DESCRIPTION: Spring blooms are fragrant and star-shaped in pastel colours. Foliage consists of stems with needle-like evergreen leaves.
FULLY MATURED SIZE: 6” height X 2’ spread
DOES BEST IN: Rich, moist, well draining soil
SUN: Full sun
BLOOMING TIME: Spring (3-4 weeks mid to late spring)
COLOURS: Pink, red, white, blue, rose, lavender, purple
- Can be planted in gardens, in between pavers, or in a planter.
- Cut down your Creeping Phlox over time to encourage regrowth of softer foliage and second bloom
- Easy to care for
- When planting, pay close attention to the planting and spread instructions
- Thrives in a variety of conditions
- Must be watered frequently during the heat of summer
- Considered the most colourful ground cover option
- Deer resistant
DESCRIPTION: Tiny, fuzzy oval leaves with blooms of similar size
FULLY MATURED SIZE: 3” height X 12” spread
DOES BEST IN: Balanced, well draining soil
SUN: Full to partial sun (minimum of 4 hours direct sun/day)
BLOOMING TIME: Late spring to early summer
COLOURS: Purple, red, pink
- Tolerant of poor soil conditions and drought
- Pest and disease free
- Relative to traditional Thyme
- Grows quickly
- Tolerates foot traffic well (great option for in between pavers or patio stones)
- Not usually harvested, but English Creeping Thyme is edible and can be made into teas and medicines.
- Deer and rabbit resistant
- Bee friendly!
- Beautiful fragrance
- Prevents weed growth when fully established
- Comes in many varieties, such as Red Creeping Thyme, Purple Carpet, Spicy Orange, and Woolly Thyme to name a few.
Some other ground covers to grow in Ottawa are Stonecrop, Violets, and Dianthus.
*Lily of the Valley is a beautiful ground cover but is toxic to pets and wild animals.
Used throughout history as a medicinal herb, Echinacea has been a staple in many gardens for years.
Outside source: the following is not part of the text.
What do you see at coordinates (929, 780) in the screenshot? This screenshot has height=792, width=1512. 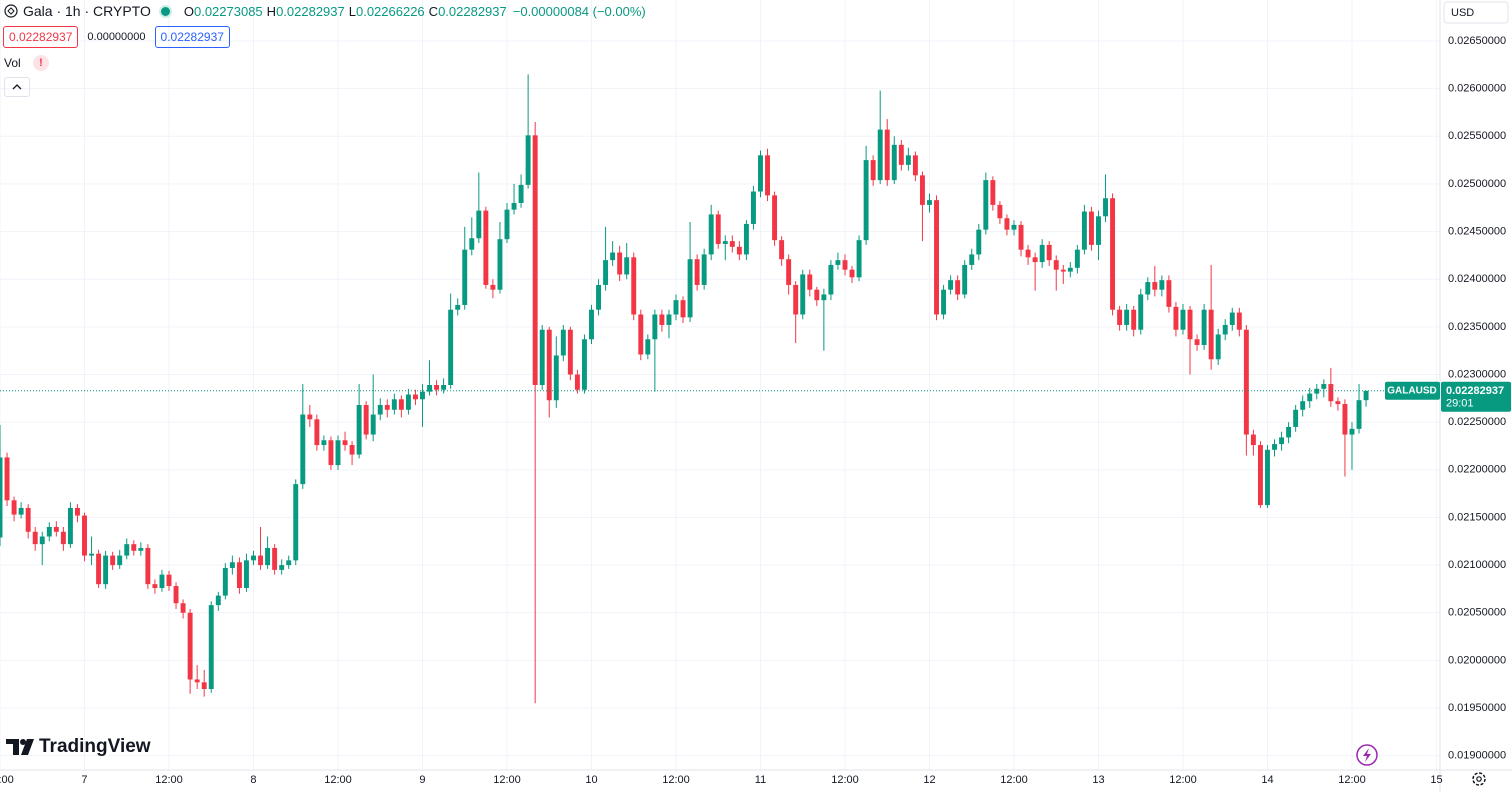 I see `x-tick-label: 12` at bounding box center [929, 780].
If you are planting a pollinator garden (or even planter!), Coneflower is an essential addition.
DESCRIPTION: Dark green foliage, raised cone center filled with seeds, blue/violet petals
FULLY MATURED SIZE: 20-48” X up to 48” spread
DOES BEST IN: Average, well draining soil (tolerant of poor soil conditions)
SUN: full sun
BLOOMING TIME: mid-summer in to the fall (usually late June to August, depending on weather)
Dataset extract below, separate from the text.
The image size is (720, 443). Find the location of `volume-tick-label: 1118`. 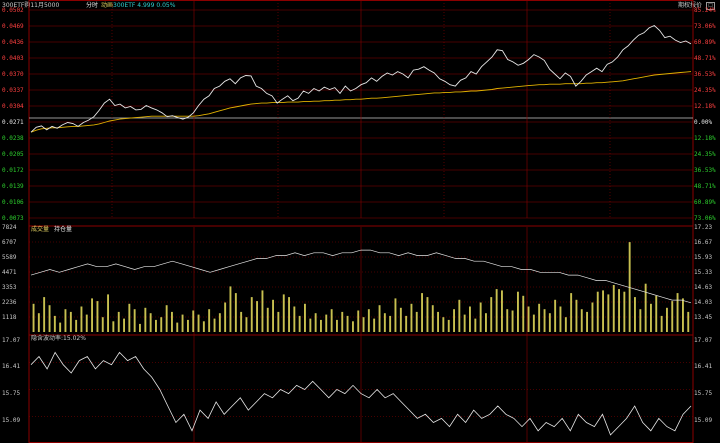

volume-tick-label: 1118 is located at coordinates (10, 317).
COLOURS: blue/violet (other coneflower varieties come in a multitude of colours)
- Low maintenance
- Drought resistant
- Can take Zone 5 extreme heat & humidity
- Tolerant of poor soil conditions
- Attracts pollinators!
- Deer resistant
- Susceptible to very few viruses
There are countless bulb options to choose from that thrive in Zone 5. They give your garden stunning colour and foliage all spring and summer long. Blubs are also a great way to get a head start on your spring garden and are so much fun to watch grow and bloom!
- Choose from a huge variety of flowers, heights, blooming times, and sun requirements
- The most hardy bulbs for Zone 5 include Daffodil, Iris, Tulip, Lily, Snowdrop, Hyacinth, and Crocus
- Bulbs are divided into spring and summer blooming bulbs
- Spring blooming bulbs must be planted the previous fall with enough time before the ground freezes (ideally 6-8 weeks)
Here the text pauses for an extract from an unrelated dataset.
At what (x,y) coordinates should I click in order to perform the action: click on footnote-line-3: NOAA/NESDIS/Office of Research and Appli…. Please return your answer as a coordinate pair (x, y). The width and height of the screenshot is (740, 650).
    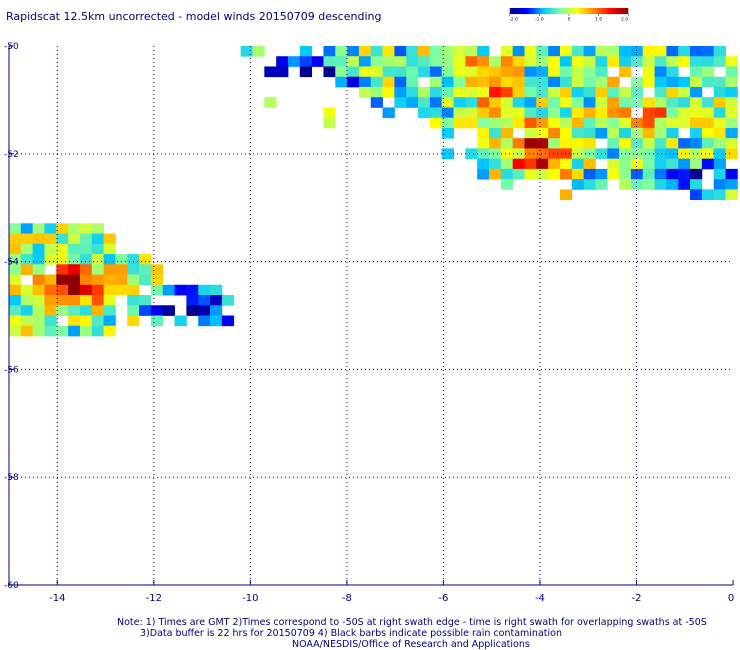
    Looking at the image, I should click on (411, 644).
- Summer blooming bulbs are planted in the spring (summer bulbs will not live through our winter, so they must be dug up and stored inside through the winter months and replanted in May-June)
- Plant in a good drainage area
- Make sure to thoroughly read the planting depth and instructions for the best result
For early spring bloom, choose Crocus and snowdrops. For late spring and in to the summer months, choose bulbs like Iris, Tulips (an Ottawa staple and come in a wide variety of colours), Daffodils, Lilies, Hyacinth, Narcissus, Allium (Ornamental Garlic) (and my personal favourite because they look like something out of a Dr. Seuss book!).
If you were curious about how Zoning works, check out this link from Natural Resources Canada to learn more about plant hardiness across Canada.
I hope you and your loved ones are well and that you have been able to enjoy some of the sunshine and get out in the garden!